There is an old man standing near the counter, straight out of an Ellis Island PBS documentary, singing in Spanish, saying short phrases in English, Spanish, Italian, and French, on shuffle. He’s almost done with his beer. I wonder how many he’s had. The ales on draft are from McSorley’s, and reasonably priced just the same. My burger comes out. Shit. It is dry. I realized that the bartender taking my order never asked how I wanted it cooked, and I’d had a few too many beers and way too many self-concocted Campari ginger ales throughout the day to be proactive about it. The patty is a thick puck when it goes into the broiler and emerges, ostensibly, as a dense spheroid unfit for the generic bun it sits on. It looked like a newborn in garb meant for 6-month-olds. To shift the proportions in the burger’s favor, I left all the accoutrements in, but after a few bites, I took the lettuce and tomato out and ate them separately. I left the raw onion slices in. The burger had a deep char and so did the bun; it needed some sulfur to go with that carbon.

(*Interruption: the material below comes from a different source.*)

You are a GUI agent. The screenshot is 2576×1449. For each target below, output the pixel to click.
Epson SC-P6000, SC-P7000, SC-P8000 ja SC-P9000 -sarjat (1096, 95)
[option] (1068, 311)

Qualitatively, it was one of the worst burgers I’d eaten in a while, but it was at least halfway my fault, and self-loathing is as savory a sauce as hunger. Half-awake with the clock nearing four, and my cab ride to JFK only two hours in the future, I don’t know if I would have wanted anything else. I text a new friend about my experience, about how the individual components were undeniably awful, and how, despite everything, it coalesced into something charming, something perfect. I blanched, worried that it sounded like I was explaining New York to someone who’d lived here for more than a decade.
Her reply, one minute later: “That is the only way to eat a Corner Bistro burger. You’re having the authentic experience.”